── TASK MATERIAL
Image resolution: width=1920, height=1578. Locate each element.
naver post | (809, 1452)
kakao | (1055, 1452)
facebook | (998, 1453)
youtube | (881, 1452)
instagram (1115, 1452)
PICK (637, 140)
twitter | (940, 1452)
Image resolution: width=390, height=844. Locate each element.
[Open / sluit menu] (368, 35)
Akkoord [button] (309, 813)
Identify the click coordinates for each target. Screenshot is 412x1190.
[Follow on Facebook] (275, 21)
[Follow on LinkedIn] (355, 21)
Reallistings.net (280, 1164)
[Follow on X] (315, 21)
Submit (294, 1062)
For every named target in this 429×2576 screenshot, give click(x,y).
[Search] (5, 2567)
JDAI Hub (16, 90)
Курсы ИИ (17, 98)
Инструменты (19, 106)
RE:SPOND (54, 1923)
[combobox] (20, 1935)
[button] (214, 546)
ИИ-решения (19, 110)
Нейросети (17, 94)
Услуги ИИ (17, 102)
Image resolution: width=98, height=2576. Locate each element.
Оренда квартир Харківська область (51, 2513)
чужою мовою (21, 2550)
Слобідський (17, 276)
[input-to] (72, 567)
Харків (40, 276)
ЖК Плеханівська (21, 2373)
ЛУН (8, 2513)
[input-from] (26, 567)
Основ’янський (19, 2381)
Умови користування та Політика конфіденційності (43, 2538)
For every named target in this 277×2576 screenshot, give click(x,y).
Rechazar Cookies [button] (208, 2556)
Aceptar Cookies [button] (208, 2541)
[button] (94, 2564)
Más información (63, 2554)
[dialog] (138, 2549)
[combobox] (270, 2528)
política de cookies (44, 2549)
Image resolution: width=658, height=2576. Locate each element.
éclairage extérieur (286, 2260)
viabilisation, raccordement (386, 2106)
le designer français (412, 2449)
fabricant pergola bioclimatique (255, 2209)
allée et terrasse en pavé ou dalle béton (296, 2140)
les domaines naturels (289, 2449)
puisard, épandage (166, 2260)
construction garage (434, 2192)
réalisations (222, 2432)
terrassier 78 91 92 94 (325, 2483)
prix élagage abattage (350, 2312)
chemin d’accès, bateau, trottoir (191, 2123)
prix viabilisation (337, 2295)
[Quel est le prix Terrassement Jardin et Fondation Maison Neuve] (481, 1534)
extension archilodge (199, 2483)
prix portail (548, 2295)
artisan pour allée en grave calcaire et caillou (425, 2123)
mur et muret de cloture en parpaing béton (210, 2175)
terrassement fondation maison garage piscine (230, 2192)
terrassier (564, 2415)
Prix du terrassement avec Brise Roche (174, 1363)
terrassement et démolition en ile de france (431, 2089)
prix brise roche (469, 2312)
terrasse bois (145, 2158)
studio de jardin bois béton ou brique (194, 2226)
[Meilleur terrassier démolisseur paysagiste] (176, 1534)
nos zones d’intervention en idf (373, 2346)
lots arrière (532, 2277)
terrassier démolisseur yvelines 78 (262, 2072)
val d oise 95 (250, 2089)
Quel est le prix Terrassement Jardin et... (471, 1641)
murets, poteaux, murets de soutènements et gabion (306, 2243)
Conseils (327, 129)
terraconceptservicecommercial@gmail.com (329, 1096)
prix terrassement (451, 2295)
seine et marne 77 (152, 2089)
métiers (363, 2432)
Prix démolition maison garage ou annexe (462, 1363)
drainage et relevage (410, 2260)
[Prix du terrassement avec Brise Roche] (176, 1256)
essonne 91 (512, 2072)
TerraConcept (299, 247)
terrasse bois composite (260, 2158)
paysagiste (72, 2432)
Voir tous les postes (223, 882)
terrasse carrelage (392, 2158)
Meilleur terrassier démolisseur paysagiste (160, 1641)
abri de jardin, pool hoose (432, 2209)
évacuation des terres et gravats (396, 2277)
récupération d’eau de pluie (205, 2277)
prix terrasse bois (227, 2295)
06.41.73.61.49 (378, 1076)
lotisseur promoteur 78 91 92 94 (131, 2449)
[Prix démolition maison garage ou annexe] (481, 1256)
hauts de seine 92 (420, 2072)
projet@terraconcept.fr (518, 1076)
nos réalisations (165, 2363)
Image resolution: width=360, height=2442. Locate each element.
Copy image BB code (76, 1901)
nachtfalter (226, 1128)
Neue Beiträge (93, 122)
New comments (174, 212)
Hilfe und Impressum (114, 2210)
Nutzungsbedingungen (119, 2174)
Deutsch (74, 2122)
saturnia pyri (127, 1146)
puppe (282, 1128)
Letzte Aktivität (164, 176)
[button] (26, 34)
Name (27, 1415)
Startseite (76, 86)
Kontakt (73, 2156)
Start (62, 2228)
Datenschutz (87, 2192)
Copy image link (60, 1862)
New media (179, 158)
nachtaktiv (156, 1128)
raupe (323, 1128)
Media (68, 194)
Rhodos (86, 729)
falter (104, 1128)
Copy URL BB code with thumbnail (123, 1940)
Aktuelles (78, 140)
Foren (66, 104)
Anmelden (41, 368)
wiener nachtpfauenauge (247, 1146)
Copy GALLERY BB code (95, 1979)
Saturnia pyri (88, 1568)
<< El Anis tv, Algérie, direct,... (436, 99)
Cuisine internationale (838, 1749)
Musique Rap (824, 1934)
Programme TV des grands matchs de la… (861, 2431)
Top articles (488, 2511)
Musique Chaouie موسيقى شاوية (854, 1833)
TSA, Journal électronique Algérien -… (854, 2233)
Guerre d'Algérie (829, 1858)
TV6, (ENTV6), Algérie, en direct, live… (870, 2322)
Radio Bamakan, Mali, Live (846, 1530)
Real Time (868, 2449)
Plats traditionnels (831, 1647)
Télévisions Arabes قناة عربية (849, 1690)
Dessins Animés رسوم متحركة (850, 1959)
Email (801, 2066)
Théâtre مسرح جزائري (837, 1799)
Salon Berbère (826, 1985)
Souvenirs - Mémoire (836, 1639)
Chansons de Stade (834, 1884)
────
- PROBLEM
Using the data above, print exactly the lines from the line that contains "extension archilodge (199, 2483)" through the line that contains "prix brise roche (469, 2312)", with both included.

- RESULT OF THE TASK
extension archilodge (199, 2483)
prix portail (548, 2295)
artisan pour allée en grave calcaire et caillou (425, 2123)
mur et muret de cloture en parpaing béton (210, 2175)
terrassement fondation maison garage piscine (230, 2192)
terrassier (564, 2415)
Prix du terrassement avec Brise Roche (174, 1363)
terrassement et démolition en ile de france (431, 2089)
prix brise roche (469, 2312)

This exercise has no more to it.